* [Text]:
┌──

Noch bis 2027 läuft Horizon Europe, das aktuelle neunte Rahmenprogramm für Forschung und Innovation der EU. Es hat ein Budget von 95 Milliarden Euro. Nicht nur den Namen des Nachfolgeprogramms und dessen Schwerpunkte, sondern auch die Höhe des Budgets wird die neue EU-Kommission vorschlagen. Aktuelle Mitglieder des EU-Parlaments sowie Verbände haben für das FP10 eine deutliche Erhöhung gefordert – auf 200 Milliarden Euro. Diese Verdopplung im Vergleich zu Horizon Europe halten viele für utopisch.
Auch die aktuelle EU-Forschungskommissarin Iliana Ivanova erklärte am Mittwoch bei ihrem Besuch im Forschungsausschuss, die Wahrscheinlichkeit, dass es mehr Geld geben wird, sei gering. Forschungsgelder müssten zudem effektiver ausgeben werden.

└──

* [Angezeigte Informationen]:
┌──

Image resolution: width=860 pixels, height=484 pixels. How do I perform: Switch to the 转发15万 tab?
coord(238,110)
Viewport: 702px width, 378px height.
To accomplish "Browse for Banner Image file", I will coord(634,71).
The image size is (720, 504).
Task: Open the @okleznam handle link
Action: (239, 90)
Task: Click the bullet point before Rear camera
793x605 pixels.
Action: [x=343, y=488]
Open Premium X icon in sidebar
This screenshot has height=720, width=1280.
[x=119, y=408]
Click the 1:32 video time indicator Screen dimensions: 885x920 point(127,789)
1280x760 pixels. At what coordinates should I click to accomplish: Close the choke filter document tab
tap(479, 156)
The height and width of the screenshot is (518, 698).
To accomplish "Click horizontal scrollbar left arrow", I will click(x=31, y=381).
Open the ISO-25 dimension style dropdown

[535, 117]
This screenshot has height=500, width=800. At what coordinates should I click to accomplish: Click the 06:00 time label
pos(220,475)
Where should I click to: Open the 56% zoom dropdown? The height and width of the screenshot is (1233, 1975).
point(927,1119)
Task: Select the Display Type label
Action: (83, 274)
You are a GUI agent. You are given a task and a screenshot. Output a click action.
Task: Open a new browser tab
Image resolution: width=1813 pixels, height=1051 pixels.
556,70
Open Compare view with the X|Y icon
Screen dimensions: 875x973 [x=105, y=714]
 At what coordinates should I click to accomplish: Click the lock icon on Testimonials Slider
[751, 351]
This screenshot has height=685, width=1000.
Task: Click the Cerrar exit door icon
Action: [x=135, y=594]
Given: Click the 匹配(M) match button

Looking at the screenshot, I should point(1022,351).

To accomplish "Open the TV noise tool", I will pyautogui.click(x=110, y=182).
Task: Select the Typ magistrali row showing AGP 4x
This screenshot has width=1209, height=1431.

└──

* [Ziele]:
1 > Ändern Sie im Text zu Horizon Europe die Passage, die mit „Noch bis 2027“ beginnt und bis „effektiver ausgeben werden.“ reicht. Schreiben Sie sie neu und setzen Sie dabei „Horizont Europa“ anstelle von „Horizon Europe“ ein.
2 > Warum ist im Text zu Horizon Europe bei der Forderung für das FP10 von einer Verdopplung die Rede?
3 > Übertragen Sie den folgenden Satz aus dem Text zu Horizon Europe ins Englische: „Aktuelle Mitglieder des EU-Parlaments sowie Verbände haben für das FP10 eine deutliche Erhöhung gefordert – auf 200 Milliarden Euro.“

* [Lösungen]:
1 >
Noch bis 2027 läuft Horizont Europa, das aktuelle neunte Rahmenprogramm für Forschung und Innovation der EU. Es hat ein Budget von 95 Milliarden Euro. Nicht nur den Namen des Nachfolgeprogramms und dessen Schwerpunkte, sondern auch die Höhe des Budgets wird die neue EU-Kommission vorschlagen. Aktuelle Mitglieder des EU-Parlaments sowie Verbände haben für das FP10 eine deutliche Erhöhung gefordert – auf 200 Milliarden Euro. Diese Verdopplung im Vergleich zu Horizont Europa halten viele für utopisch.
Auch die aktuelle EU-Forschungskommissarin Iliana Ivanova erklärte am Mittwoch bei ihrem Besuch im Forschungsausschuss, die Wahrscheinlichkeit, dass es mehr Geld geben wird, sei gering. Forschungsgelder müssten zudem effektiver ausgeben werden.

2 > Für das FP10 wurden 200 Milliarden Euro gefordert. Horizon Europe hat ein Budget von 95 Milliarden Euro. Die Forderung beträgt also etwa das Doppelte des aktuellen Budgets.

3 > Current members of the EU Parliament as well as associations have called for a significant increase for FP10 – to 200 billion euros.